A confession. A few years back, the idea of a tiered football championship seemed not only a good one but a vital one. Sure, many managers of struggling counties spoke out against it, as it turned from a whisper into louder chatter, but there was so much to tip the scales the other way.
Grading works well at club level where a junior championship means a lot to the victors; sports are about effort and where you find yourself; games would be more competitive and there’d be fewer tonkings.
However, that was at a time when the likes of the Ring and Rackard Cups were in their infancy, when counties playing in them were lining out before big games, when there was TV and highlights and updated tables and available results and an effort. It didn’t last and what they’ve proven, as years have moved on, is they aren’t about a leg up, rather they are about keeping down.
As one example, on their way to the 2014 Christy Ring title, Kildare were asked to play six weeks on the bounce. Not only that, after winning the final they were told to make it seven and told to play away to Westmeath for a chance to be a top-tier county. Exhausted, they lost.
This year is no different. Munster cannot lose a ‘real’ team because of the unique safety net and with Offaly gone from Leinster there are screams to help them when others that have worked harder and better get no help.
The Ring Cup winners don’t get rewarded with more than a trophy as they’ve to win a play-off with Antrim just to get what they’ve already earned. It’s still stacked and the barrier to entry is so high that it’s beyond most, but make the grade and it’s hard to get out.

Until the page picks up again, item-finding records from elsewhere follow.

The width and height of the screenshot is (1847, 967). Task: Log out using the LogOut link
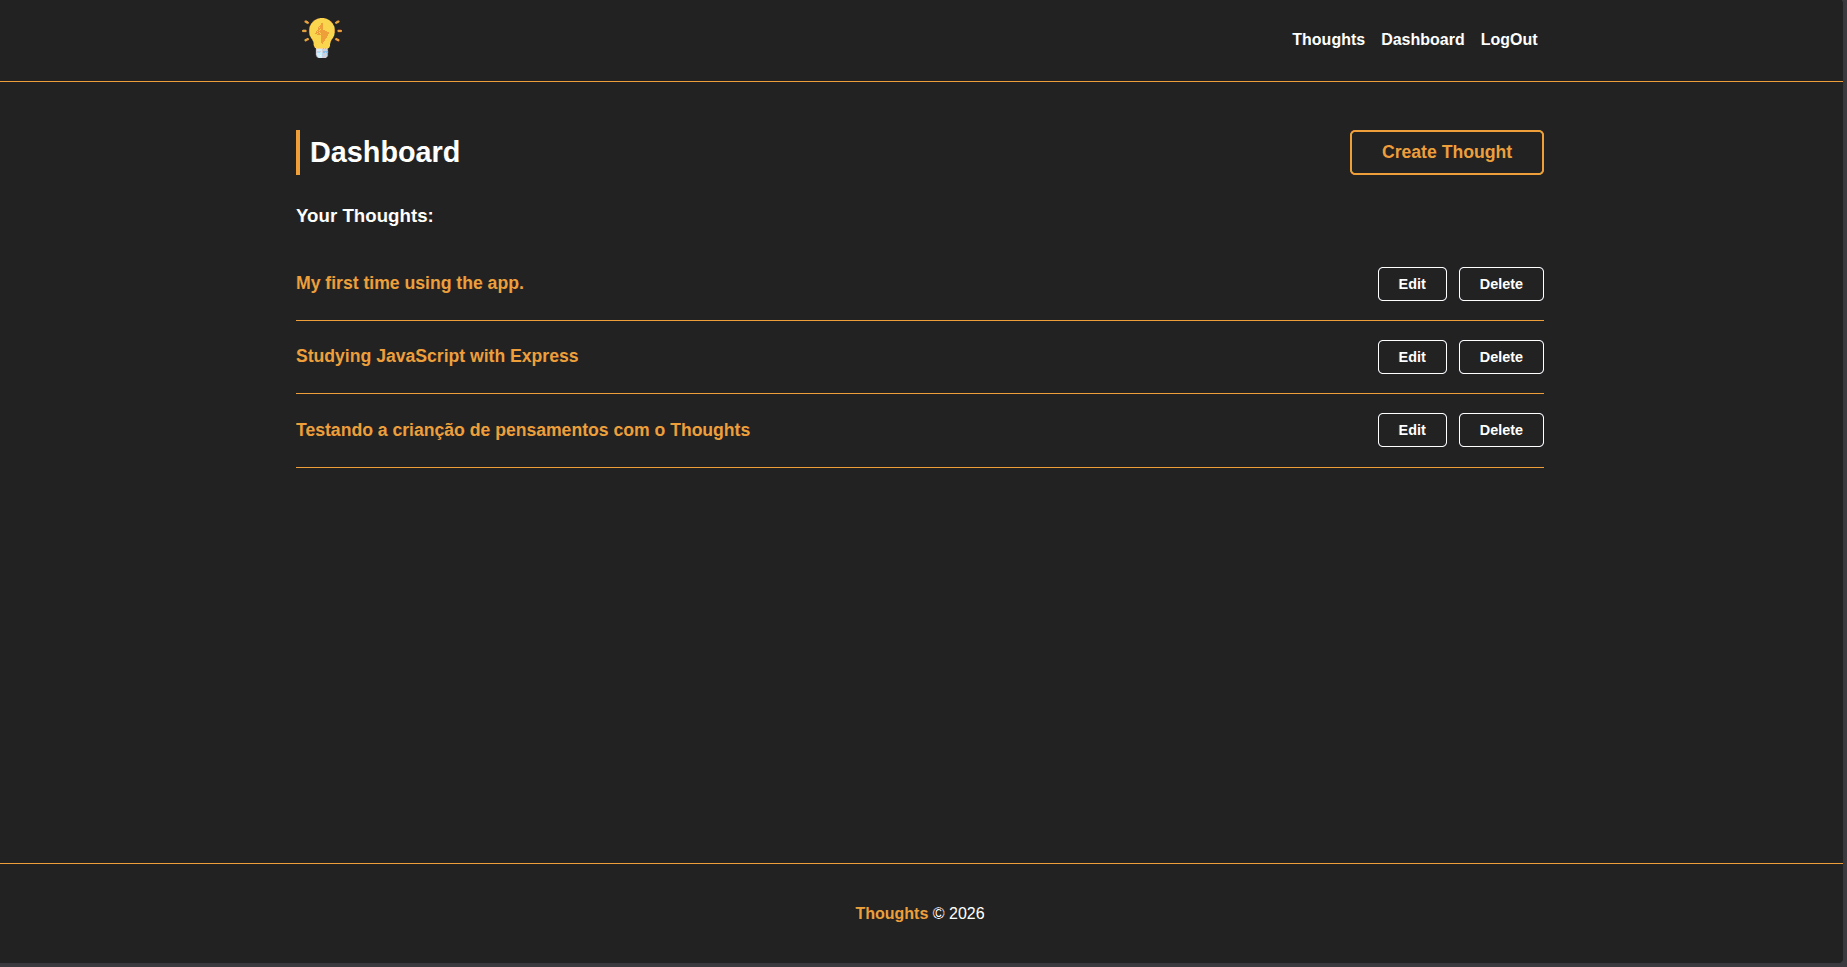tap(1508, 40)
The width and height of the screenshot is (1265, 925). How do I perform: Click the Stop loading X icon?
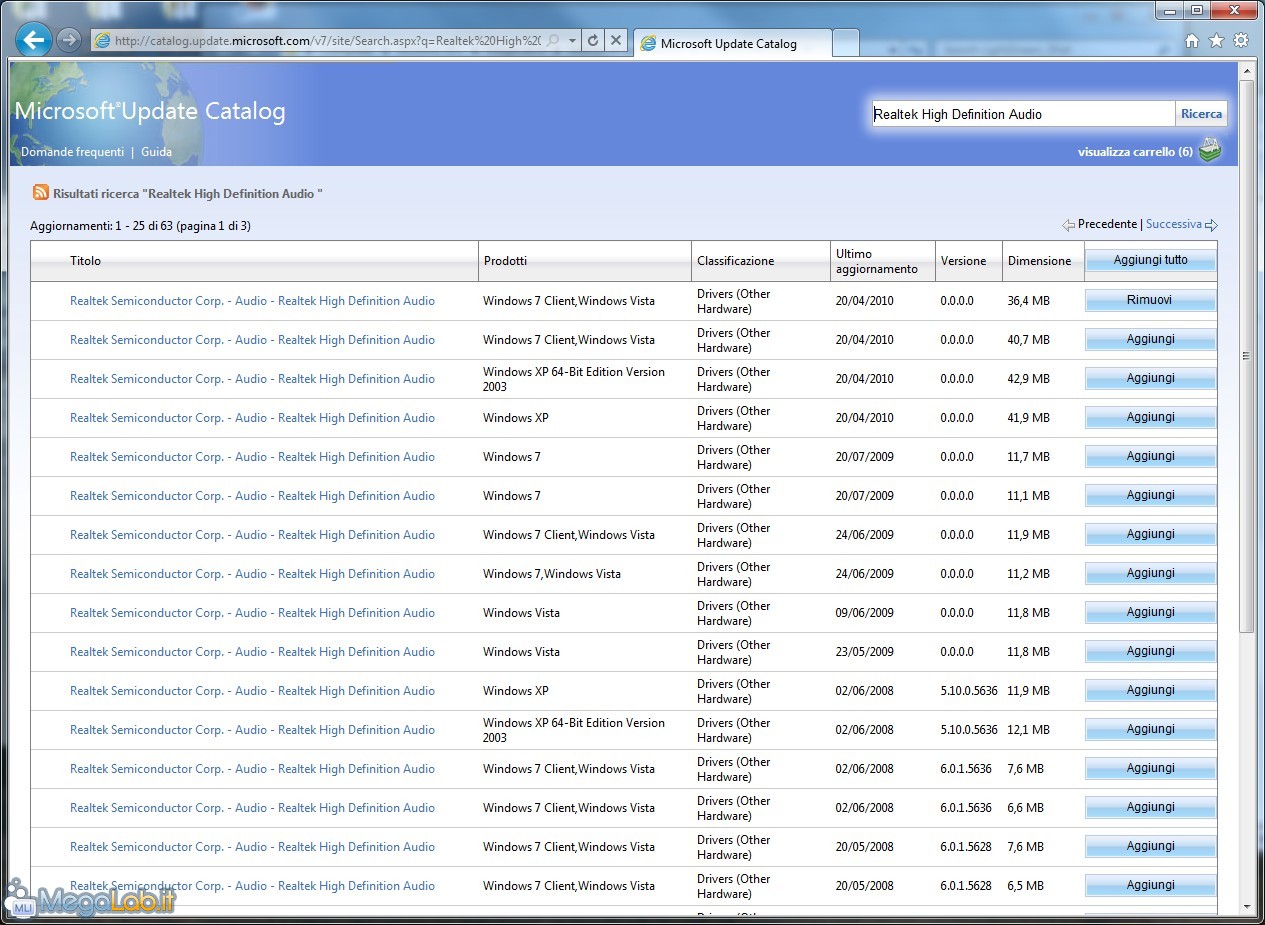[x=616, y=41]
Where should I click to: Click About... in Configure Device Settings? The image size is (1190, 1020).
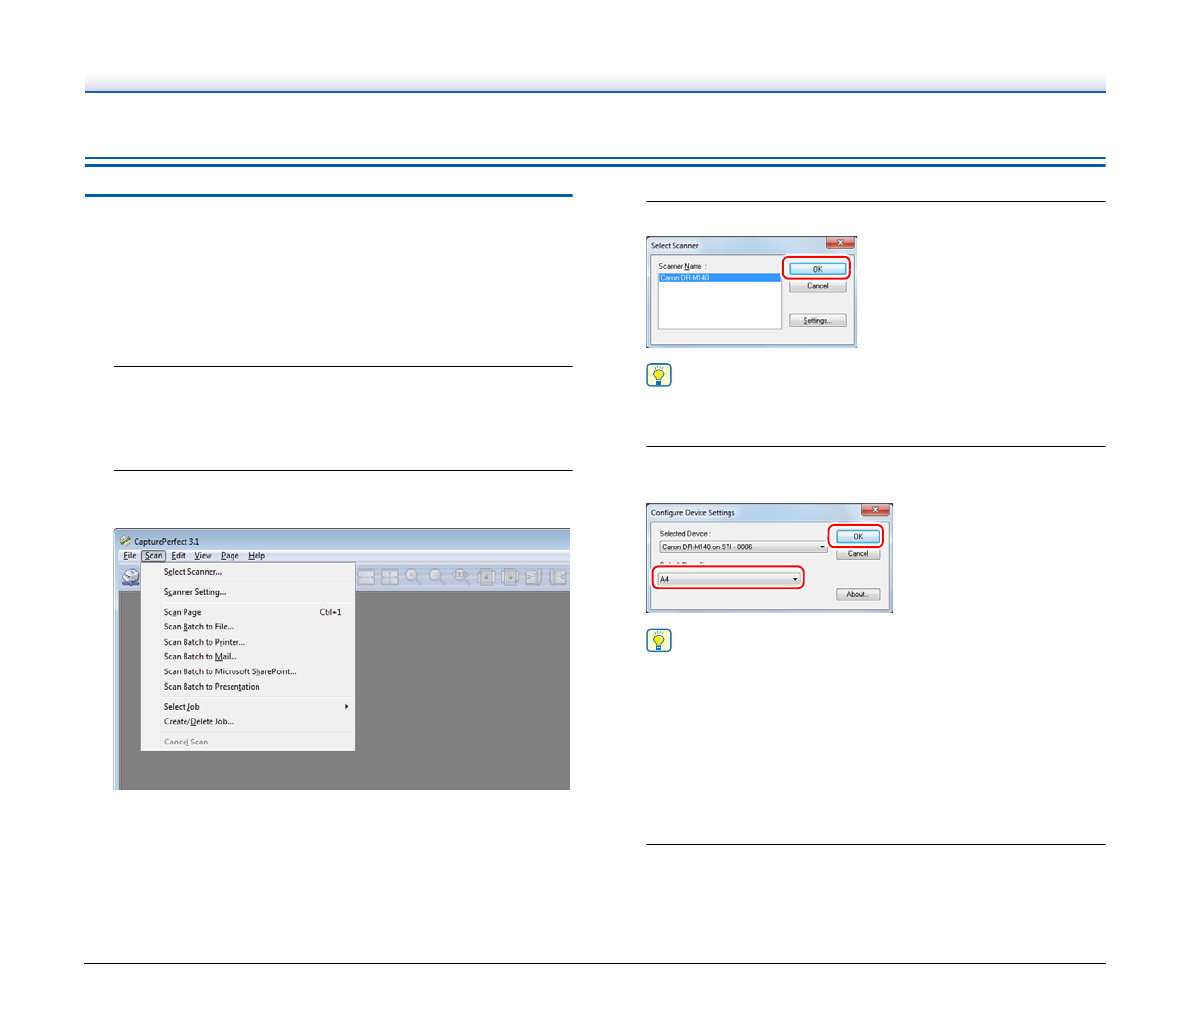[857, 594]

That should be a forewarning for football which, somehow, is the game of the people.
Still, with so many great games, and with football struggling and relatively boring, and with the Super 8s to come, there’s the danger it will follow suit. Down being throttled by Donegal, Sligo being taken apart by Galway, Clare chasing air against Kerry will only increase the calls. But football doesn’t need that as splitting the championship is destructive rather than constructive, a way to exorcise the demons the association doesn’t really want. It’s admitting defeat, showing there’s no need or at least no will to fight for those that are struggling, but are just as important as the rest.
Not everyone can or will always be good, but they must be given that chance and that opening. Casting them adrift does the opposite and forces them to throw in the towel. Crucially, having little chance at something is still better than having some chance at nothing.
For now, football has been left alone to die a slower death rather than drive a stake through its heart. Don’t listen to the talk though and don’t buy the glitz and glamour of hurling’s format. A future in football needs to be about making those not good enough a bit better. Not about taking away all interest and hope.